All You Can Do
There’s nothing like parenthood to force you to operate in “good enough” (vs. perfectionist) mode. In that vein, today Jules encourages women to shift their fitness mindset from an all-or-nothing to an all-you-can-do approach, offering tips to get you on the road to strength and good health, and exercises you can do in as little as 10-15 minutes:
“Earlier I posted on how to shape your back, but in hindsight, today’s post really should have come first. The simple basics of getting moving are more important than focusing on any specific body part.
Recently, an acquaintance asked me to be her personal trainer.

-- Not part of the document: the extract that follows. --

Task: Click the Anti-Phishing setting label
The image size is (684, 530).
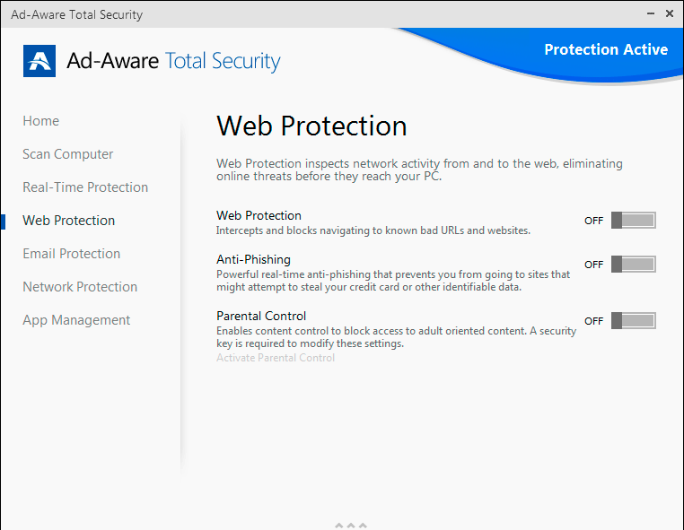Action: [254, 259]
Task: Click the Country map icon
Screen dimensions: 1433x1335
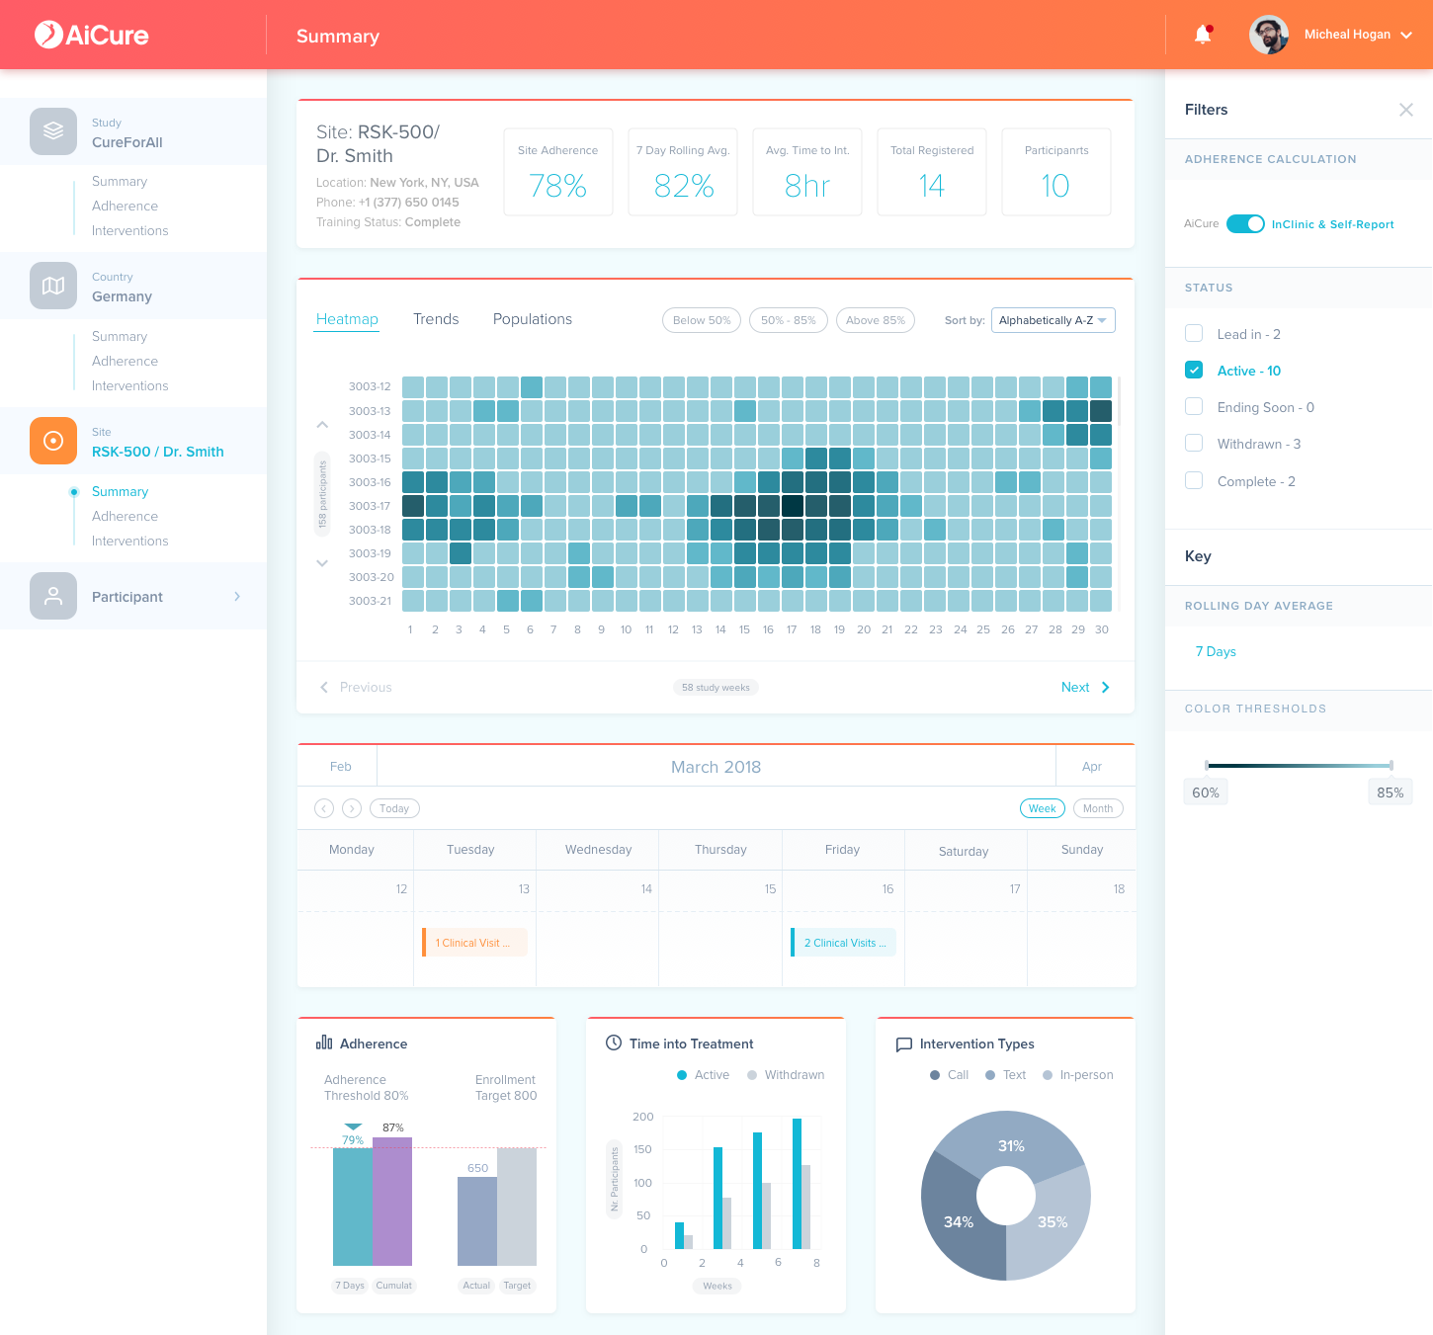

I’m not a certified personal trainer; but I do have many tools in my tool belt that I have picked up along the way as a collegiate athlete, longtime gym rat, marathon runner, and coach. Even as women burning the candle at both ends, we should be careful not to compromise our own health “feel good” time. Here are a few tips to get you on the road to strength and good health:
1. Make time. If you only have a few minutes a day to get moving, make the most of it. If this means doing squats in your kitchen, do it.
2. Don’t be intimidated. So many women I meet are afraid to go to a gym or to start a program because they are afraid of feeling ostracized or disappointed. Keep in mind that you don’t need to start out by running a marathon. Set small, reasonable goals for yourself and reward yourself when you achieve them. Make sure you find something that you enjoy doing. Someone once said to me, “Every time I run, I feel like passersby are looking at me thinking, ‘Oh that poor woman, she’s DYING out there.’” If you truly feel self conscious, find a different activity. You can always mix it up from day to day. These days, there are things far beyond jogging and biking.
3. Find some friends. Recruit your pals or a loved one to hop on the wagon with you; it always makes it easier to have a friend to support you and motivate you.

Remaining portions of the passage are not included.